El duelo

El Cadillac descapotable arrancó un grito de espanto de Juliette al aparecer en el retrovisor, como una aparición entre las llamas que devoraban la maligna mansión del mafioso corso. La miró de refilón y apretó los dientes.

El coche seguía luciendo igual de bien que el día de su estreno, sesenta años atrás, gracias al mimo empleado desde que entró a trabajar, hacía un lustro, como chófer. El Cadillac Eldorado, igual que el Jaguar XJ-S que estaba usando para la huida con la atractiva cocinera, era uno más de los que utilizaba su jefe como forma de blanquear dinero sin llamar demasiado la atención y el único que había sido incapaz de sabotear.

Conocía de sobras el ambiente delictivo en que se metió al aceptar el trabajo. Era una forma de mantener un perfil bajo después de la pifia de su último encargo en Italia. Se suponía que sus compañeros eran profesionales, pero se les fue tanto la mano con la violencia, que no tuvo más remedio que borrar todas sus huellas y desaparecer. Habían salido hasta en las noticias. ¿Cómo iba a saber que los horrores innombrables que presenciaría en esa maldita mansión casi harían parecer inocentes las muertes del atraco al banco de Roma?

Juliette, ya recuperada del repentino sobresalto, estaba girada en el asiento, mirando, casi embelesada, como el incendio que ella misma había iniciado en las cocinas iluminaba la noche. Ella aún no era consciente del poder del antiguo y arcano mal del que estaban huyendo y pensaba que las llamas podrían destruir a esa criatura delirante; como si no fuera a estar siempre acechante en las sombras de sus pesadillas. Pero ahora lo importante era dar esquinazo al Cadillac antes de que se hiciera de día y se llenara la autopista hacia Marsella, donde los enemigos de su jefe le protegerían a cambio de información de los negocios de éste.
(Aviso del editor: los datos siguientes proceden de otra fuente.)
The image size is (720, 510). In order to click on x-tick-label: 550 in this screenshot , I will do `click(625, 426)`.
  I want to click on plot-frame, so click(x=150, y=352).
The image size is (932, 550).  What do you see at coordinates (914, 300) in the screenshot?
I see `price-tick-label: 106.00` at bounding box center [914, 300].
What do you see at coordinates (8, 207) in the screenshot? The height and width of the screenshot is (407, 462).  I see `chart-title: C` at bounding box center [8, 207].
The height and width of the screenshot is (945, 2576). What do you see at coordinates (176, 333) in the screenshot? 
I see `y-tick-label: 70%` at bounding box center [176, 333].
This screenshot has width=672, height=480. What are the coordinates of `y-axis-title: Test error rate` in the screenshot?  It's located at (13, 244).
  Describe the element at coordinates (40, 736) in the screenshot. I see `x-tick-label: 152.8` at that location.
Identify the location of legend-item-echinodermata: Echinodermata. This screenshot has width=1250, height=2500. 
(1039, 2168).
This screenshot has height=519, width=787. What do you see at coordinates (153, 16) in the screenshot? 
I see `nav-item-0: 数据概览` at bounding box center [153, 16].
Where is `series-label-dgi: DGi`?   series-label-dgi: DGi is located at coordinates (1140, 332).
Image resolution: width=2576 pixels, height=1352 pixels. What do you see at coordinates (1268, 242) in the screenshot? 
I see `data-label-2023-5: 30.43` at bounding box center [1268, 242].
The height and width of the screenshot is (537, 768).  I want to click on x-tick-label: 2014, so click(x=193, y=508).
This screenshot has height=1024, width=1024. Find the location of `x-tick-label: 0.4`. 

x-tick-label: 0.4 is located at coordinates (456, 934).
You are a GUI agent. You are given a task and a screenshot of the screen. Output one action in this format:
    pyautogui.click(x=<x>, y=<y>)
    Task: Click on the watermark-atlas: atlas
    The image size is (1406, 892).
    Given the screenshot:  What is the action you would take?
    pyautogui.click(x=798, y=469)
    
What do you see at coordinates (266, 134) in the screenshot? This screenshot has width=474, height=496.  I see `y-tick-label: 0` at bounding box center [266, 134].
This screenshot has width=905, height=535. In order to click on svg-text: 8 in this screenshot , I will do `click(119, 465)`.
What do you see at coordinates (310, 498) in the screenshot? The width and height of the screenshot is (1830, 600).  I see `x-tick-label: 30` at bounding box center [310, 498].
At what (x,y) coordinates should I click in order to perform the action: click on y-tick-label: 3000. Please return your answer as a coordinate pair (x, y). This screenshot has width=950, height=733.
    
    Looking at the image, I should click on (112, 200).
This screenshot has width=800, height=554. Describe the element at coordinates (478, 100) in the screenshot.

Intentó concentrarse en la conducción, pero le costaba apartar de su mente las atrocidades de las últimas horas. Aún podía oler el ponzoñoso hedor que surgía del antiguo pozo romano que se ocultaba en los cimientos de la mansión; oía los cánticos enfermizos de la amante del mafioso y el crepitar de las velas que mostraban la sangre seca; el malsano fulgor creciente de los símbolos ocultistas durante la invocación. Si sólo un par de semanas antes, cuando comenzó su romance con Juliette, pensaba que su vida era todo lo perfecta que alguien como él podía aspirar que fuera…

Sacudió la cabeza; el Cadillac estaba acelerando. No podía permitirse que cualquier despiste o contratiempo en la carretera lograra que sus perseguidores, y la lluvia de plomo que les precedería, les dieran alcance. Hundió el pedal a fondo; el rugido de los casi trescientos caballos del poderoso motor V12 pegó sus cuerpos a la piel de los asientos mientras el Jaguar salía catapultado por la sinuosa carretera que les acercaría a la libertad. Una carretera que se conocía de memoria, llena de secretos para los que sabían mirar más allá del volante.

Sentía que el coche era una extensión de su cuerpo, obedecía a su cerebro como si se hubiera fusionado con él. Su corazón latía al ritmo de las explosiones de la gasolina; notaba cada imperfección de la calzada como si fueran sus manos las que acariciaran el asfalto; cada crujido de las suspensiones como un tirón en sus músculos. El coche y él eran un mismo ser magnífico.

Un imponente felino cazó a un confiado ratón cuando el Jaguar salió de la oscuridad de una curva cerrada e iluminó el lateral del Cadillac, justo antes de empujarlo por el precipicio.